● **WHAT TO WORK ON**:
Can you copy out the entries verbatim, from the line containing "This screenshot has height=585, width=1200." through the line containing "Action: 611,270", inclusive?

───── RECORDS SUPPLIED

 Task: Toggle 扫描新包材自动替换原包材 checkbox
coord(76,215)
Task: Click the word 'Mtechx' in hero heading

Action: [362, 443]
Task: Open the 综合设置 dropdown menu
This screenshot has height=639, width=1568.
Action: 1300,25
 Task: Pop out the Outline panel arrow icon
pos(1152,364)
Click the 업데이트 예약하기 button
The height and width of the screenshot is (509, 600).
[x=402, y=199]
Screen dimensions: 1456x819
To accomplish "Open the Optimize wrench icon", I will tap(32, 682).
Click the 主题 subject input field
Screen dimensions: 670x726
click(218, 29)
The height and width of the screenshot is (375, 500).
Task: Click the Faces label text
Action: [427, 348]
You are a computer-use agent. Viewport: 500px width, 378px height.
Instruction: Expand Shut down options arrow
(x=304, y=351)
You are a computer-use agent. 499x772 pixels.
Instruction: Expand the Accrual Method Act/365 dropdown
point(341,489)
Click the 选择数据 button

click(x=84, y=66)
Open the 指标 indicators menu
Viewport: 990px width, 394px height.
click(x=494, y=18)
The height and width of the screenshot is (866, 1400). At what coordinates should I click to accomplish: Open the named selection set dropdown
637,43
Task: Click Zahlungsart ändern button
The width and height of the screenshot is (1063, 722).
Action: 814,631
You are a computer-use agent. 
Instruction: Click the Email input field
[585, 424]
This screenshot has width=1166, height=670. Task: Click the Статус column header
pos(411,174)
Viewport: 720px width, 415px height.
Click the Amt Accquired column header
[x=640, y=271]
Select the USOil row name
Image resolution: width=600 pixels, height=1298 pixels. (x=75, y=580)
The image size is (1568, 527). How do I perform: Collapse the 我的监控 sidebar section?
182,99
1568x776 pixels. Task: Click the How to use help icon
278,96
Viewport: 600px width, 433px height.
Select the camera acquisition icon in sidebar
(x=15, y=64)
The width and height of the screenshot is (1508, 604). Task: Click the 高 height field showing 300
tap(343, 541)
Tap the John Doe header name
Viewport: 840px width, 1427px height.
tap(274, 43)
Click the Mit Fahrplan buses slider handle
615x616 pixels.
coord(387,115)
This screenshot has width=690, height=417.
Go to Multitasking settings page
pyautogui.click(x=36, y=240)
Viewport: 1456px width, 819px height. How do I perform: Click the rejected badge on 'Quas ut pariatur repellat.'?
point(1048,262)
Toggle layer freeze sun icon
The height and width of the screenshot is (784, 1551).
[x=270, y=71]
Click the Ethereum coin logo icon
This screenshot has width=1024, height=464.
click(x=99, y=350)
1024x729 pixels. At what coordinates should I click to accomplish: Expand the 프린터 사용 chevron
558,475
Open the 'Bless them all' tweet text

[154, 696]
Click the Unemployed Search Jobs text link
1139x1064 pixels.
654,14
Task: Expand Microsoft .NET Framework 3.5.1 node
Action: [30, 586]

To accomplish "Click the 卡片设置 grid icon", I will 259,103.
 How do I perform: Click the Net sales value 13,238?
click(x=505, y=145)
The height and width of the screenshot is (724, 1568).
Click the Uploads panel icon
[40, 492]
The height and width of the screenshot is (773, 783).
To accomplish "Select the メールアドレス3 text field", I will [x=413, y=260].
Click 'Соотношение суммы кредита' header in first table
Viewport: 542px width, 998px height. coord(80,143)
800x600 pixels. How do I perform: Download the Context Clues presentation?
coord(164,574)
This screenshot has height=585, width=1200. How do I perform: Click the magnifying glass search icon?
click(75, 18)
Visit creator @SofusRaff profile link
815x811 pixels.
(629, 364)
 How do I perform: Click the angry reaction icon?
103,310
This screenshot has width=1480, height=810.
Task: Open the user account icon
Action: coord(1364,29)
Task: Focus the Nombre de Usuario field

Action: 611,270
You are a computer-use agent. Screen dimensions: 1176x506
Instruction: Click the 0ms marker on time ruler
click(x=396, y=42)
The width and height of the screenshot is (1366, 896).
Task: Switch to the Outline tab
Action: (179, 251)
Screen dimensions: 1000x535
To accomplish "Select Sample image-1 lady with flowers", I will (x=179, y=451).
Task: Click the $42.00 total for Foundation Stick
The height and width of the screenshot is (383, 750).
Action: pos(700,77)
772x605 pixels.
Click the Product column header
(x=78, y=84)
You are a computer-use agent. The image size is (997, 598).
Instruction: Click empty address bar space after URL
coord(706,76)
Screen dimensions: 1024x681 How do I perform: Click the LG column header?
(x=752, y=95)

──────────

● **TASK ANSWER**:
This screenshot has height=585, width=1200. How do I perform: Click the magnifying glass search icon?
click(75, 18)
Visit creator @SofusRaff profile link
815x811 pixels.
(629, 364)
 How do I perform: Click the angry reaction icon?
103,310
This screenshot has width=1480, height=810.
Task: Open the user account icon
Action: coord(1364,29)
Task: Focus the Nombre de Usuario field

Action: 611,270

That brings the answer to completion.